Он не сказал почему. Просто залез в свой пикап и позвал меня:
— Идем, Джастин.
Мы были на Хенли-трейл, на полпути к шоссе, когда дед сказал:
— Что бы там ни произошло, ты должна была это увидеть. — И я так и не поняла, вопрос это был или ответ.
Когда мы подъехали к школьным воротам, дед смотрел на других детей, родителей и учителей так, будто они были япошками. Глаза у него выпучились, он постоянно оглядывался через плечо и по сторонам.
— Можешь идти, — произнес он.
Я вылезла из машины, но не стала ждать Майкла у ворот, как в другие дни. Я взяла из ящика бутылку молока и пошла к беседкам, опустив взгляд. Дойдя до беседок, я села на бетон, держа в руках молоко.
Я наблюдала со стороны, как все больше детей за ходит в школу, и вскоре увидела, как в мою сторону идут Доун и Норина с бутылками молока в руках. Что им нужно? Мы ведь больше не дружили. Когда они подошли ближе, Доун сказала:
— Мы искали тебя, Джастин. Что ты здесь делаешь?
Я пожала плечами.
— Ненавижу это место, — заявила Норина. — Тут мальчики писают возле стены. — Поморщившись, она помахала ладонью перед моим носом. — Привет, Джасси!
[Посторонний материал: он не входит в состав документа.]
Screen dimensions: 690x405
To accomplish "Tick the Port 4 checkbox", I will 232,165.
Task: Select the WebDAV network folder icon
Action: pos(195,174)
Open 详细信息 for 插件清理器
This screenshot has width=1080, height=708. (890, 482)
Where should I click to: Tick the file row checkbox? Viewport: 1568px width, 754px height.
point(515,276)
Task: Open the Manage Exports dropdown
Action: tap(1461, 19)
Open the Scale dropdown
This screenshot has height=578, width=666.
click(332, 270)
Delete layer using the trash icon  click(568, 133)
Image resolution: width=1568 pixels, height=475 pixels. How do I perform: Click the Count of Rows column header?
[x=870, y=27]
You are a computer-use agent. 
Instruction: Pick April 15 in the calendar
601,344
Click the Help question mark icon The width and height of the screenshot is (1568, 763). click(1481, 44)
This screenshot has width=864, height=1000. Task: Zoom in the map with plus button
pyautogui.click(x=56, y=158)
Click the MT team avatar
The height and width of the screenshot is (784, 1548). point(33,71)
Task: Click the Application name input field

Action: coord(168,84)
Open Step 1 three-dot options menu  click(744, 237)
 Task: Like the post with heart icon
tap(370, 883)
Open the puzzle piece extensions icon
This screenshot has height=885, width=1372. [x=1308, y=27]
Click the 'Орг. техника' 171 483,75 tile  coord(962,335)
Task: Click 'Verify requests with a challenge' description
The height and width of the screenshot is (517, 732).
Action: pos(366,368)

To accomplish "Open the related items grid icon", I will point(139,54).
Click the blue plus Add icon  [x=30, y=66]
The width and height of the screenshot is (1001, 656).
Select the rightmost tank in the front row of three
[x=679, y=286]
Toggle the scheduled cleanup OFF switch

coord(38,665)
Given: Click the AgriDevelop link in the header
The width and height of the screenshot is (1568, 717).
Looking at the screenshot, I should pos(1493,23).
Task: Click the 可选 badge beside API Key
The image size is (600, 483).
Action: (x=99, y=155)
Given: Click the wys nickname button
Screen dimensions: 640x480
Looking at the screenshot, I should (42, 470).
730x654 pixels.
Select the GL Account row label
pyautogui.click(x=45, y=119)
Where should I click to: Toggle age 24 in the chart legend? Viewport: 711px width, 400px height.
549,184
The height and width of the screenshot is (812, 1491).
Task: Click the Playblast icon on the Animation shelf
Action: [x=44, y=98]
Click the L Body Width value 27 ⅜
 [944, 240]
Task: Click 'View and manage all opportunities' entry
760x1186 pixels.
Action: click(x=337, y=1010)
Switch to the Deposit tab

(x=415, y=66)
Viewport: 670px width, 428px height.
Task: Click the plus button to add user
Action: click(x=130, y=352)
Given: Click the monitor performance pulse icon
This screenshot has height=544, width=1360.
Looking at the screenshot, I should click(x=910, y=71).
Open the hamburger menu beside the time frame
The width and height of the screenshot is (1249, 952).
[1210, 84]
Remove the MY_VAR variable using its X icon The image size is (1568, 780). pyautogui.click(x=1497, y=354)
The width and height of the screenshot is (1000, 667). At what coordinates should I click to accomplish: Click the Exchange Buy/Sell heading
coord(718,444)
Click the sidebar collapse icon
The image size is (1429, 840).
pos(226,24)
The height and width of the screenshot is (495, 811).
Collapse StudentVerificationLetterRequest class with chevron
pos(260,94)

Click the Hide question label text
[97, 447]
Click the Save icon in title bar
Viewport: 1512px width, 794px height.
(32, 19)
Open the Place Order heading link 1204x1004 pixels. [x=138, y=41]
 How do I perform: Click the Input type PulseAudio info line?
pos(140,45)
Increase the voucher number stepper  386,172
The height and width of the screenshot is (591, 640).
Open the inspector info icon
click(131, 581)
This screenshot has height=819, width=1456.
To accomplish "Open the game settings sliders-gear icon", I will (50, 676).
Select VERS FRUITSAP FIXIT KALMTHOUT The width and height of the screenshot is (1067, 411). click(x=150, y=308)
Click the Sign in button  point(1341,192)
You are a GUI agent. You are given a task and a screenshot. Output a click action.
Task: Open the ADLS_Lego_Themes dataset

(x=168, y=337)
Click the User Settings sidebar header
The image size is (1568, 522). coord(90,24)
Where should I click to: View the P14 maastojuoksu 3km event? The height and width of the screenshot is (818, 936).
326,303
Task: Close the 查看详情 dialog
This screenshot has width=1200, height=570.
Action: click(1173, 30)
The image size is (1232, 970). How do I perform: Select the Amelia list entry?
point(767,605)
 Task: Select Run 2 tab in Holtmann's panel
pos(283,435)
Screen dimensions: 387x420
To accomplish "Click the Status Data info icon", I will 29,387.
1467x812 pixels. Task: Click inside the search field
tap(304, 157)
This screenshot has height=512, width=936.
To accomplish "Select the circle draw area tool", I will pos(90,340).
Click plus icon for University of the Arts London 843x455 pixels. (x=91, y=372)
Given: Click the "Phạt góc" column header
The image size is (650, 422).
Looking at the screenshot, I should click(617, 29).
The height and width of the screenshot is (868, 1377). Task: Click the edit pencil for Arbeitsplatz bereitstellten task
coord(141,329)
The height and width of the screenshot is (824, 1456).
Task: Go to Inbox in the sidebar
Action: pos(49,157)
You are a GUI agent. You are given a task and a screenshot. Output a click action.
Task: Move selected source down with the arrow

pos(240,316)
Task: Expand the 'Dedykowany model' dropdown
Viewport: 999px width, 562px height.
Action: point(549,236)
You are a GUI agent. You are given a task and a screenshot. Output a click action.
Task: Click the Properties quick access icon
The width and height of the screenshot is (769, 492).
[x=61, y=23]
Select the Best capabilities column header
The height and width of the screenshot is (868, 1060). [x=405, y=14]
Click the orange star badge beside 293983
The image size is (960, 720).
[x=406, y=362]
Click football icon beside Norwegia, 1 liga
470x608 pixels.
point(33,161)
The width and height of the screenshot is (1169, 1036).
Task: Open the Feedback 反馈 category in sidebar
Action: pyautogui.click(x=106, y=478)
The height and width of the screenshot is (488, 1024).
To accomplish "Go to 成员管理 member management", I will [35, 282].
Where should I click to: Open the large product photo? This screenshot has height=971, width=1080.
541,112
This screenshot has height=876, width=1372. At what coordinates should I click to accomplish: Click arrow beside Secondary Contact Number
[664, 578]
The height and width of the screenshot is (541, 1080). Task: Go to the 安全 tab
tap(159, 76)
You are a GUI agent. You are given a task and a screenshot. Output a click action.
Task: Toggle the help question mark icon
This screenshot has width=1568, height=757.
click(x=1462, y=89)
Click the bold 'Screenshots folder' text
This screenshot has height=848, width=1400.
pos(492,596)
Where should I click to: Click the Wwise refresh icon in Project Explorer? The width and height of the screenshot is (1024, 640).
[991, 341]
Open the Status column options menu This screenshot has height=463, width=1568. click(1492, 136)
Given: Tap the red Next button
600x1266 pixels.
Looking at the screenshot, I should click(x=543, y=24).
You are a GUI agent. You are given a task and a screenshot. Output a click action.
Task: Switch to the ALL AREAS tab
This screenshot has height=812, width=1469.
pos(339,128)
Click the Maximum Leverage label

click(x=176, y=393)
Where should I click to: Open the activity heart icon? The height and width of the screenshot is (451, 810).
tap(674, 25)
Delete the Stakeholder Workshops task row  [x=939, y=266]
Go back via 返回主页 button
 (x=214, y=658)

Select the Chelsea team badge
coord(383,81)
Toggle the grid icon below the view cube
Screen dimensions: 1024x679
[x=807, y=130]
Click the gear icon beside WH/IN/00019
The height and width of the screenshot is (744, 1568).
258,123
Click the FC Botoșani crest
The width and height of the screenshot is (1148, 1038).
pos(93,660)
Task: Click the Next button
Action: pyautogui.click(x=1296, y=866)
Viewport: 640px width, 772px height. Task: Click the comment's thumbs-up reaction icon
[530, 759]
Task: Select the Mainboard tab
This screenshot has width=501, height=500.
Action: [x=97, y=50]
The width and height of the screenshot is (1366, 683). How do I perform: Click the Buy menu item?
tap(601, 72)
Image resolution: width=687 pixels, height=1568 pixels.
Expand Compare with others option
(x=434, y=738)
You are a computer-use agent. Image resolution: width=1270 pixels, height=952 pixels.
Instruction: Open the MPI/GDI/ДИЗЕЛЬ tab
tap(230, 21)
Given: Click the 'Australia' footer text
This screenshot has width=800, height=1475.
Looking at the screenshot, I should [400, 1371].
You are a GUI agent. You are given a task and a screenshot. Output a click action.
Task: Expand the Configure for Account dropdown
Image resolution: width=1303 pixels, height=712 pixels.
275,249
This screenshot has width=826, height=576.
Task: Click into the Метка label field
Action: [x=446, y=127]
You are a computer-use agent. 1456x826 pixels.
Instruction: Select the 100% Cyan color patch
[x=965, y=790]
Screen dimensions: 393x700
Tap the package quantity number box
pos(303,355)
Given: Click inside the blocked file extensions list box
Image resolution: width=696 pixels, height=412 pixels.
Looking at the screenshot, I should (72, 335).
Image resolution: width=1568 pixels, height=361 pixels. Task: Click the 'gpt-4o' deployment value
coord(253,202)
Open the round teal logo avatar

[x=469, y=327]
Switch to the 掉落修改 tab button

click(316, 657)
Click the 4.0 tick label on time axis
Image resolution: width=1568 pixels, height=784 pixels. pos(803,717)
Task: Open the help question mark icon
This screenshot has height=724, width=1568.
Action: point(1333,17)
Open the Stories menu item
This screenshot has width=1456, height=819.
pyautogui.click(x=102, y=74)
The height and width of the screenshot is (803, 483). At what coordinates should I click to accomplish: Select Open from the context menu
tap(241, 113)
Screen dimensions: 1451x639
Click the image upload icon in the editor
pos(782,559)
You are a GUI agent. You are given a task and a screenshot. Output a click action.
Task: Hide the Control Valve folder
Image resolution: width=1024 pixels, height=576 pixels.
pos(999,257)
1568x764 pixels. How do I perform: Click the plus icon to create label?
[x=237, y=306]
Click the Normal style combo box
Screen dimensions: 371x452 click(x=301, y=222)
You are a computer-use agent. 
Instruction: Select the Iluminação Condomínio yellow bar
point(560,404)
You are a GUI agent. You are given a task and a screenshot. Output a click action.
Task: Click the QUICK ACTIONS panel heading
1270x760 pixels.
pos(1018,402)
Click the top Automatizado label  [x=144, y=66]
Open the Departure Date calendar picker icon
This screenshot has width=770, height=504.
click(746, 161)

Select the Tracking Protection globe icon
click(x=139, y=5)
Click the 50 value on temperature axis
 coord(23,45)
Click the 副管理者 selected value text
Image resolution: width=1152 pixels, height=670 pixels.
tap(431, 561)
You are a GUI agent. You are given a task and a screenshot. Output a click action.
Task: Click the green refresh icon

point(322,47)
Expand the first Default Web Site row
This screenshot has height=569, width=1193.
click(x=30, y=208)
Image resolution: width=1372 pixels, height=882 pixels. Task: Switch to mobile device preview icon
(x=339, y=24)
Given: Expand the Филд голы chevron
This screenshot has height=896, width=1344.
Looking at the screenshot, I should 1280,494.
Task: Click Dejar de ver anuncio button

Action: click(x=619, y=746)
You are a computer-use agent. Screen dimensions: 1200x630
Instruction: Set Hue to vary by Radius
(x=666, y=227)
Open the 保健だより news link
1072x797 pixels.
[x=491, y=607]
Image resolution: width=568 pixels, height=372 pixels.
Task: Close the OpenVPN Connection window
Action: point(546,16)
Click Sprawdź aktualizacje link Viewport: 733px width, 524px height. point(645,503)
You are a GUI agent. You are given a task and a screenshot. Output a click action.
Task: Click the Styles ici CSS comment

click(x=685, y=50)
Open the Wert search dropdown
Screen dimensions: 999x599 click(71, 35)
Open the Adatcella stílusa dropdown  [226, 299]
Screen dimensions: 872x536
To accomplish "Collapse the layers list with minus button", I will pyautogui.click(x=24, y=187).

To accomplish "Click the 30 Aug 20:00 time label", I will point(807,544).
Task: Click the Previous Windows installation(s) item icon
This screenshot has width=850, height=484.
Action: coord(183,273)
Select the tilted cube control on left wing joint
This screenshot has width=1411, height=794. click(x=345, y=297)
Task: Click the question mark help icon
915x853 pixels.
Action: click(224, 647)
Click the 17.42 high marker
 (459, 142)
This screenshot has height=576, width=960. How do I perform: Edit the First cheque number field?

Я уставилась себе под ноги.
— Как прошли выходные?
— Чем занималась? — Норина улыбнулась.
— Чем-нибудь интересным? — спросила Доун.
На недолгое время повисла тишина.
— Ну хоть чем-нибудь? — Норина подняла брови.
Бутылка в руках казалась мне очень мокрой, будто молоко просачивалось сквозь стекло.
— Может быть, произошло что-нибудь особенное? — спросила Доун.
Норина перекинула волосы за плечо.
— Да. Что-нибудь особенное?
Я не отвечала.
— Просто мы тут слышали кое-что…
Я подняла взгляд.
— Что?
— Мы слышали, что твой папа, возможно…
— Что?
Норина посмотрела на Доун.
— Что натворил твой папа, Джасси? — Доун потянула за крышку своей бутылки с молоком и отпила глоток. — Мы слышали, что он что-то натворил. Ты знаешь что?
— Я не знаю. Ничего.
— Ничего? — Норина шагнула ближе.
— Не знаю. Да, ничего.
— А мы слышали другое, — заметила Доун.
— Мы слышали, что Стейси нашли в корыте для скота, — сказала Норина.
Снова повисла тишина. Меня замутило.
— Ага, она чуть не захлебнулась. Голова у нее была в корыте, — продолжила Норина.
Земля закачалась и приблизилась к лицу. Я прислонилась к стене беседки.
— Если бы дядя не приехал, чтобы посмотреть на ее краны, — сказала Доун, вытирая молоко с губ, — она бы умерла. Вот что мы слышали.